We climb Mount Doom, travel with Billy Pilgrim, and when we follow Dumbledore into a cave full of Inferi, and the aging headmaster says, “I am not worried, Harry. I am with you,” my father raises his hand a few inches, says, “I know how he feels.”

While I am grateful for this time together, an invisible clock hovers over our heads, an incessant ticking, and I toggle between the Harry who loves Dumbledore for his goodness, and the Harry who hates him for his elusiveness.

“Dad.”

“You were born at the hands of an angel,” he says. “I saw your face that night, and I remembered it. Eyes like fire. I remember—” He taps his brain, as if to say, Steel trap.

“I know, Dad. I saw you too.”

“Did you see the angel?”

“You should really get some sleep, you know.”

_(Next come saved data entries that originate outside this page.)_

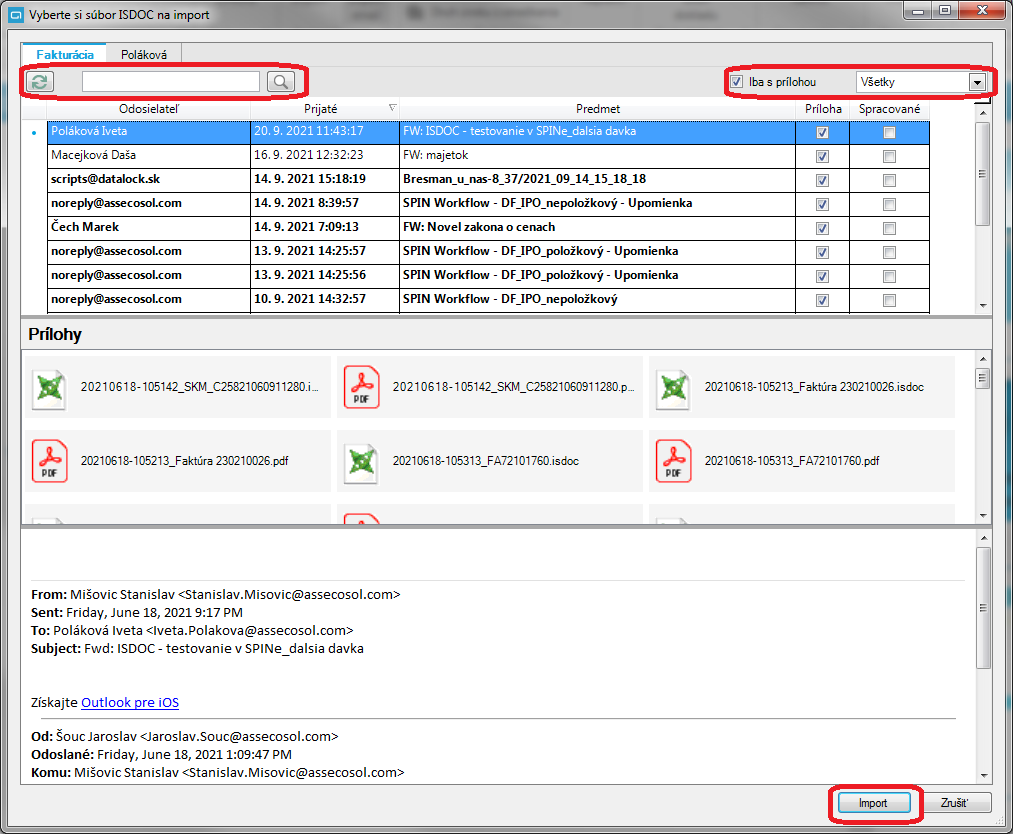Click the Prijaté column sort arrow
Screen dimensions: 1013x834
click(392, 108)
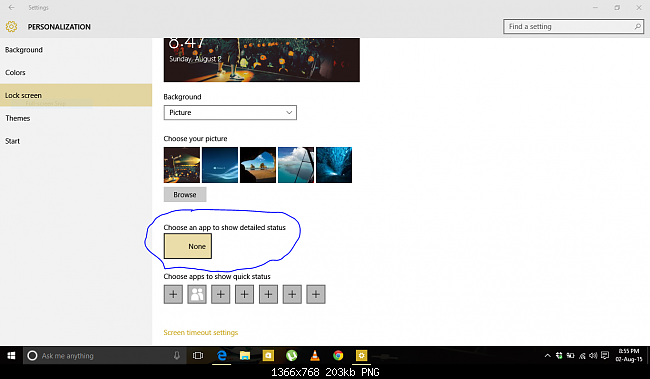Open Screen timeout settings link
Viewport: 650px width, 379px height.
click(x=201, y=333)
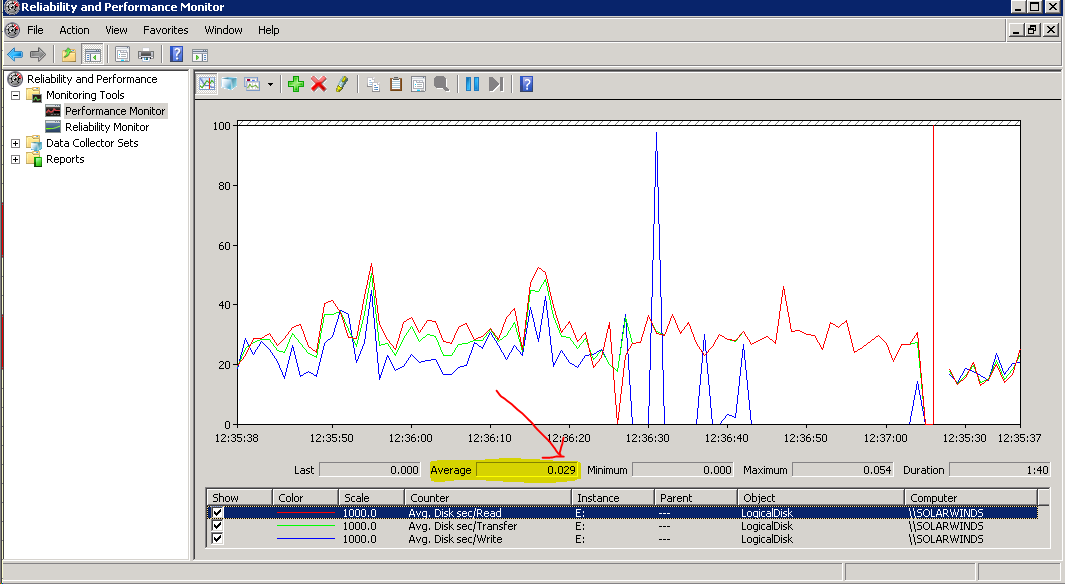Image resolution: width=1065 pixels, height=584 pixels.
Task: Click the blue line color of Avg. Disk sec/Write
Action: click(x=305, y=539)
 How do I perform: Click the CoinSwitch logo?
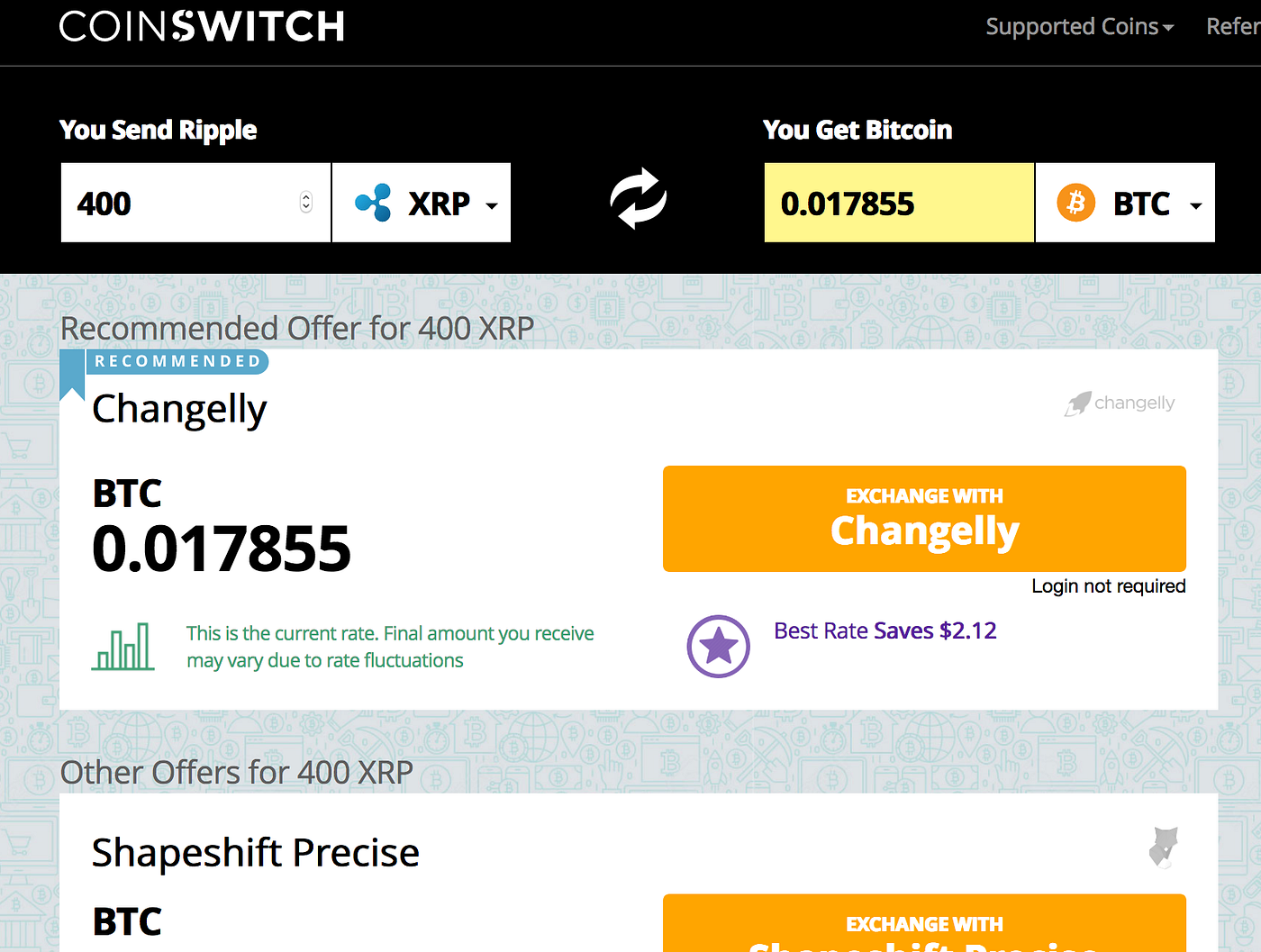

But he doesn’t. He says those fiery eyes stayed with him through the years, says he watched them blossom slowly, right in front of him, day after day. “I knew it was time to send you when your mother . . .”

I have often wondered what it would be like to devote my entire life to a single person. To hand them my heart, and to hold theirs in return. As my father’s eyes fill with tears, I think of my photo from when they were young—Mom’s smile captured in time, a look that said she knew he belonged to her—and it hits me that while I’ve had eighteen years to cope with losing my mother, her death is still fresh for him. I kiss his hand as the maddening logic of loss rages silently in his eyes, and while I may never experience such pure devotion, in front of me now, I see what happens when the person you give your heart to is no longer there to hold it.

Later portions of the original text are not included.